*** DATA FOR THIS TASK ***
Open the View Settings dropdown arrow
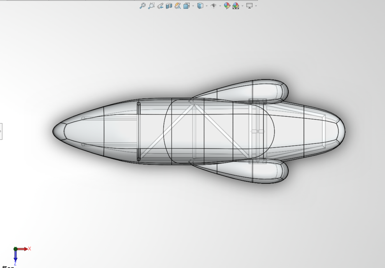Viewport: 385px width, 268px height. tap(256, 6)
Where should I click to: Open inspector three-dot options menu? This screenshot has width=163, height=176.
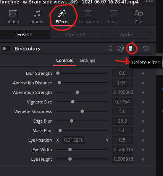coord(149,2)
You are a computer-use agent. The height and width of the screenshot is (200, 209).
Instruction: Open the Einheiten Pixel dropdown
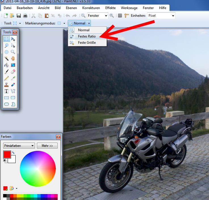[161, 16]
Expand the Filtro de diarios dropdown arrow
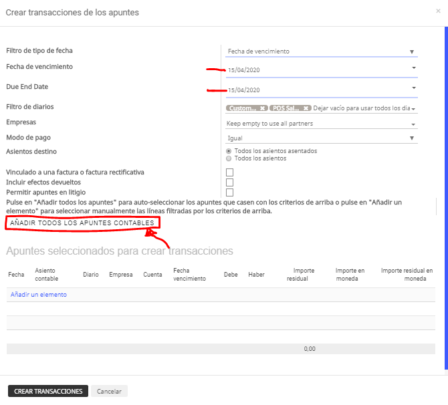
***
A word-for-word copy of the lines from the one with "You are a computer-use" through the last line of the data above is required, with both end lines included and no pictures.

# EXERCISE RESULT
You are a computer-use agent. The height and width of the screenshot is (200, 209).
Instruction: Open the Einheiten Pixel dropdown
[161, 16]
Expand the Filtro de diarios dropdown arrow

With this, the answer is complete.